By using a special combination of laser beams as a very fast stirrer, RIKEN physicists have created multiple vortices in a quantum photonic system and tracked their evolution. This system could be used to explore exotic new physics related to the emergence of quantum states from vortex matter. The research is published in the journal Nano Letters.
In principle, if you were to swim in a pool filled with a superfluid, a single stroke would be all you need to swim an infinite number of laps. That’s because, unlike normal fluids like water, superfluids have no resistance to motion below a certain velocity.
Superfluids also behave weirdly when stirred. “If you stir a bucket of water, you typically get just one big vortex,” explains Michael Fraser of the RIKEN Center for Emergent Matter Science. “But when you rotate a superfluid, you initially create one vortex. And when you rotate it faster, you get progressively more and more vortices of precisely the same size.”

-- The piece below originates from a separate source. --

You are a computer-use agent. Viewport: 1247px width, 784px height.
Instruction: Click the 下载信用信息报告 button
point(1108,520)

While also seen in liquid helium and atomic systems, a form of superfluidity is displayed by a system made up of particle-like entities known as polaritons, in which a photon of light couples strongly with a negative electron bound to a positive hole in a semiconductor. Researchers want to “stir” such systems, but this is challenging since it requires using extremely high frequencies—millions of times faster than those needed for atomic systems.
Now, Fraser and co-workers have used a specially crafted laser beam to incoherently stir such a polariton condensate, creating ensembles of vortices.

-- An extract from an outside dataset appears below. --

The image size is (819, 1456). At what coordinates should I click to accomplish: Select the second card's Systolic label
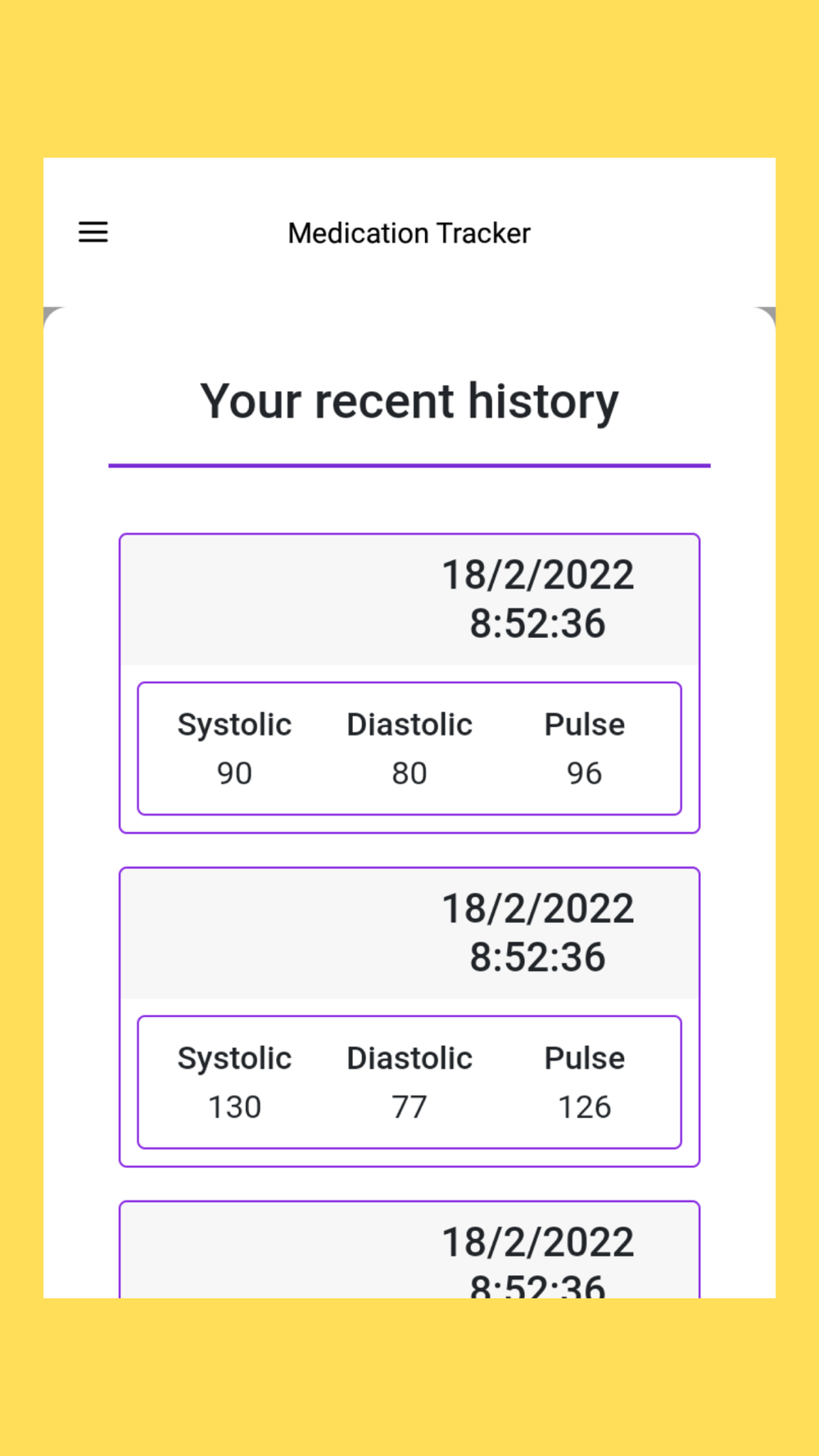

“These condensates have been around for more than 15 years, and a lot of interesting physics has been done with them,” says Fraser. “But rotation of a polariton superfluid causing multiple vortices to collect and freely evolve had not been achieved before.”

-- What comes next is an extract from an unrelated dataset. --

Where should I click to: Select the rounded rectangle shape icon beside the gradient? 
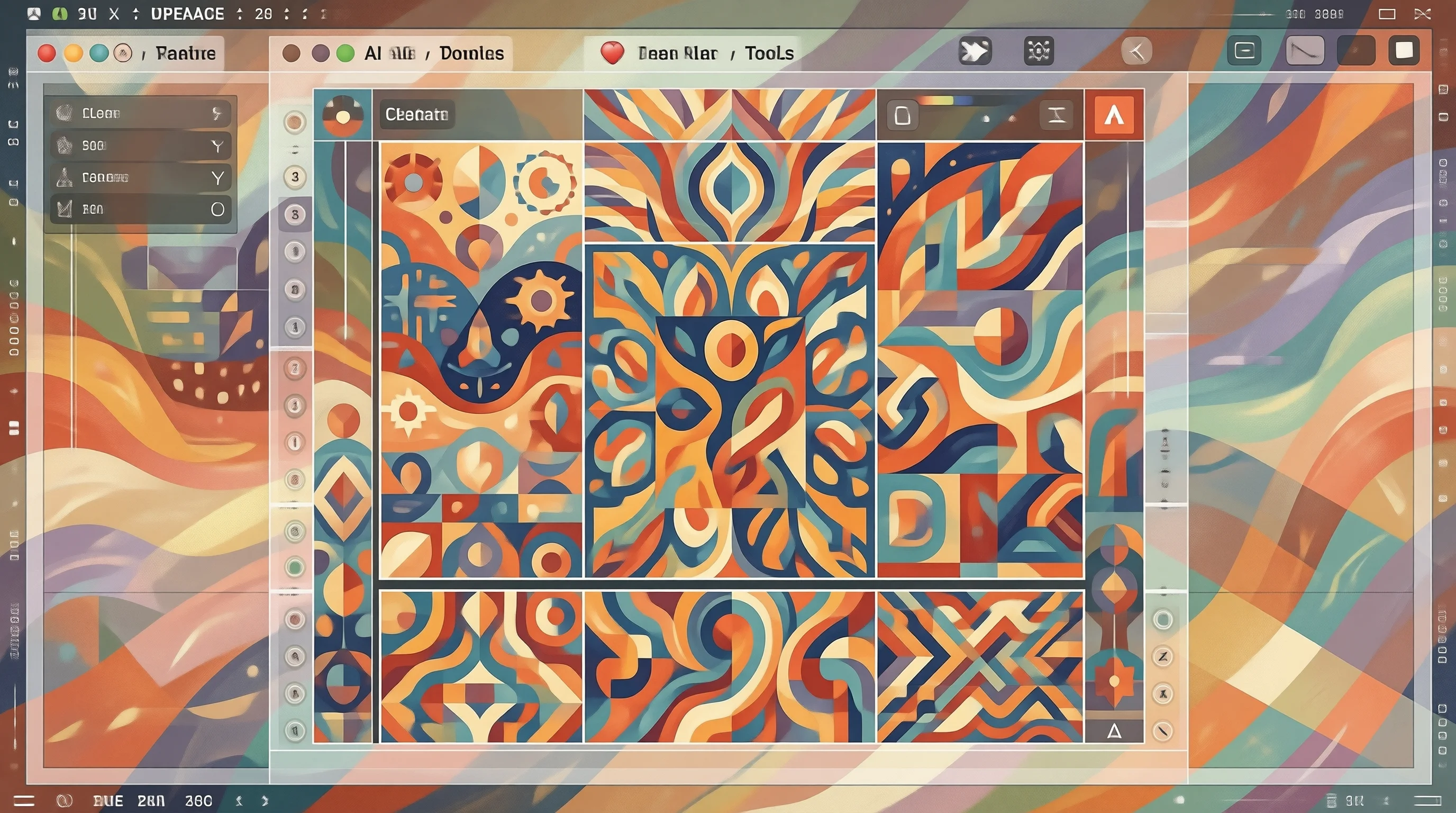902,116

The team created their special laser beam stirrer by combining a regular laser beam with one that had a donut-like shape. The frequencies of the two beams were slightly off, and this frequency difference matched the frequency needed to rotate polaritons. Using this beam, the researchers could control their speed and direction of rotation, and create vortices at will. They even showed that the faster the rotation, the more vortices could be captured close to the rotation axis.
Furthermore, the experimental measurements they obtained agreed well with simulations based on theory.
“Our rotation scheme thus allows the study of self-ordering vortex dynamics in an open-dissipative platform—one that continually loses and gains particles,” explains Fraser. “This is especially exciting as not only do we expect it to exhibit new vortex phenomena, but it also opens up opportunities to study highly quantum, topological phases of light.”